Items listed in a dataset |
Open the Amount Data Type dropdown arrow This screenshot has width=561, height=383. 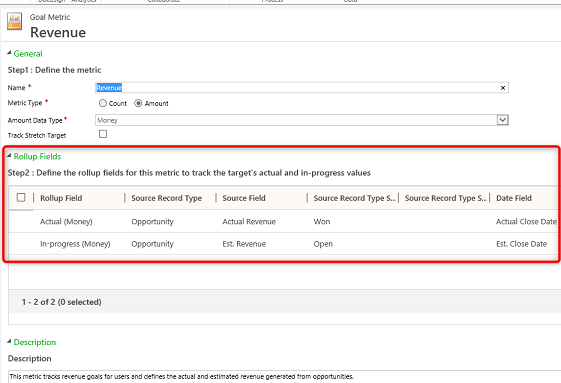point(502,120)
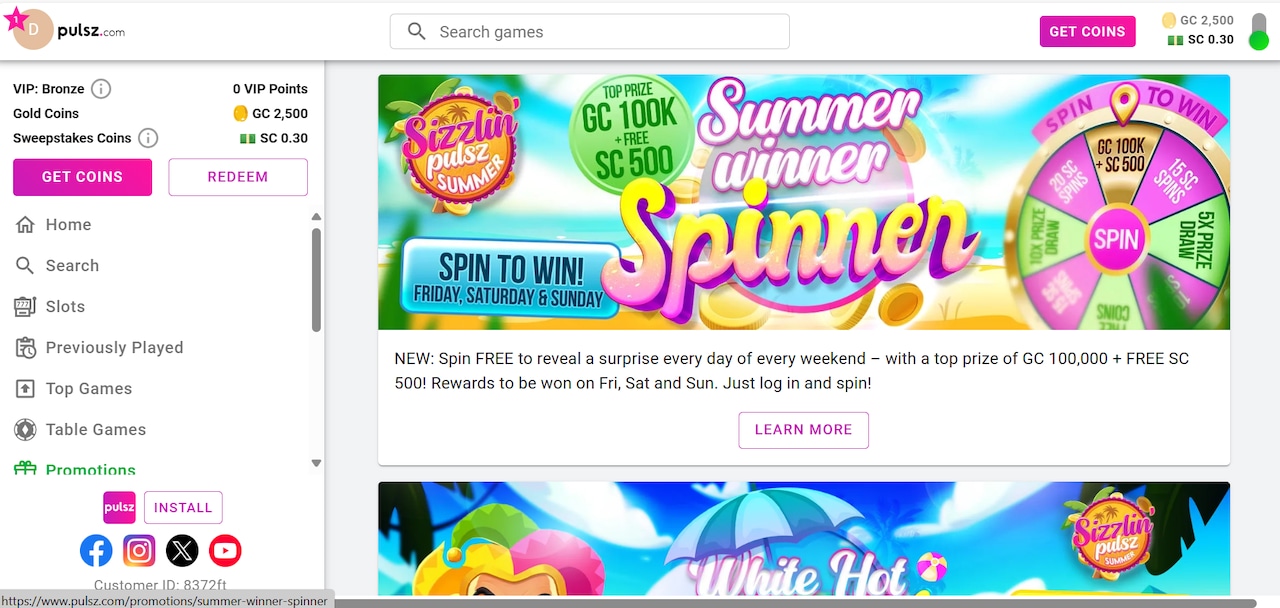Click the VIP Bronze info icon
The image size is (1280, 608).
pos(101,89)
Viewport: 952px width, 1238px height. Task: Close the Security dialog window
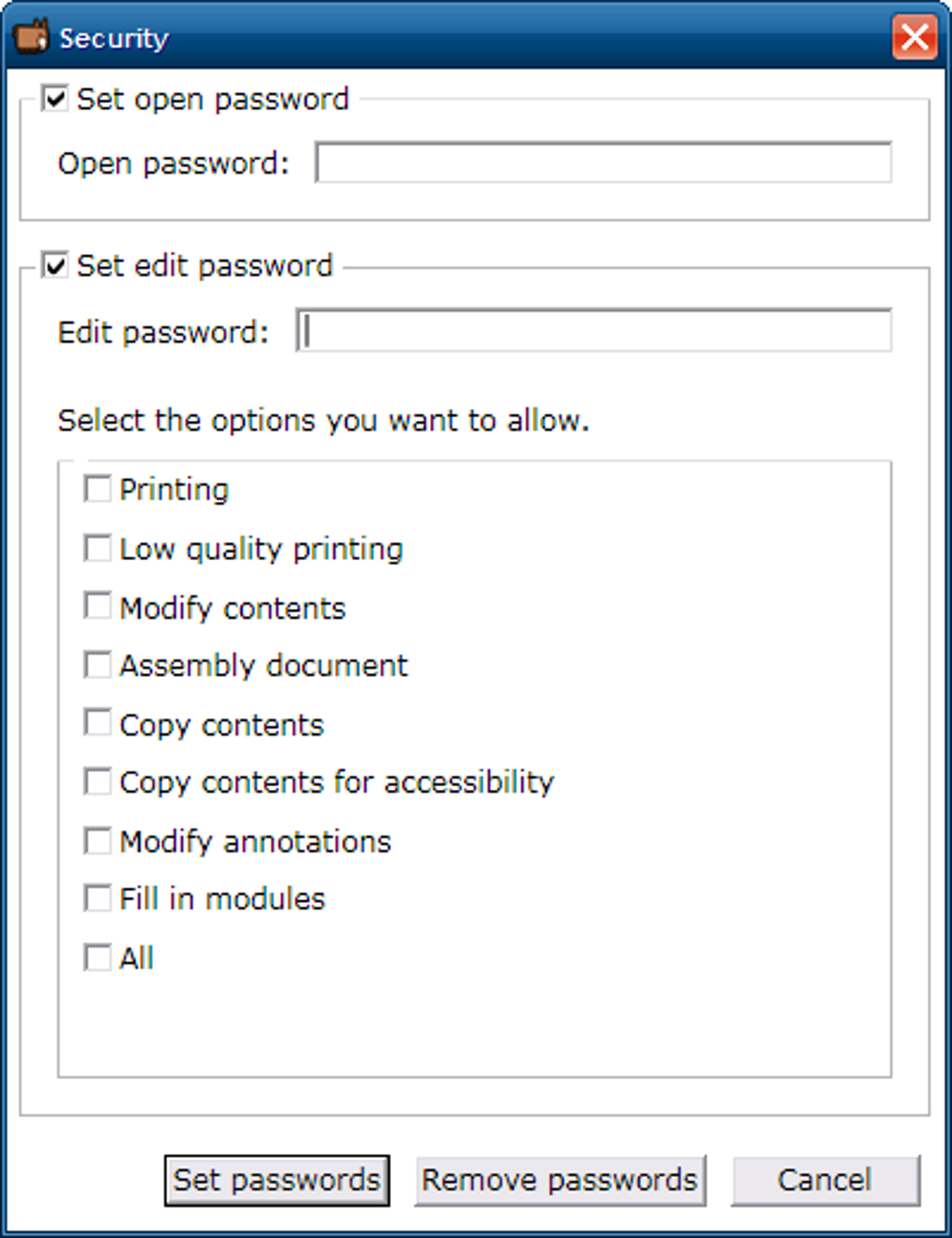click(914, 37)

Work instruction |
Beginning with the line holding "Viewport: 952px width, 1238px", copy each line exactly through the end of the records above, and leave every picture out.

Response |
Viewport: 952px width, 1238px height. Task: Close the Security dialog window
click(914, 37)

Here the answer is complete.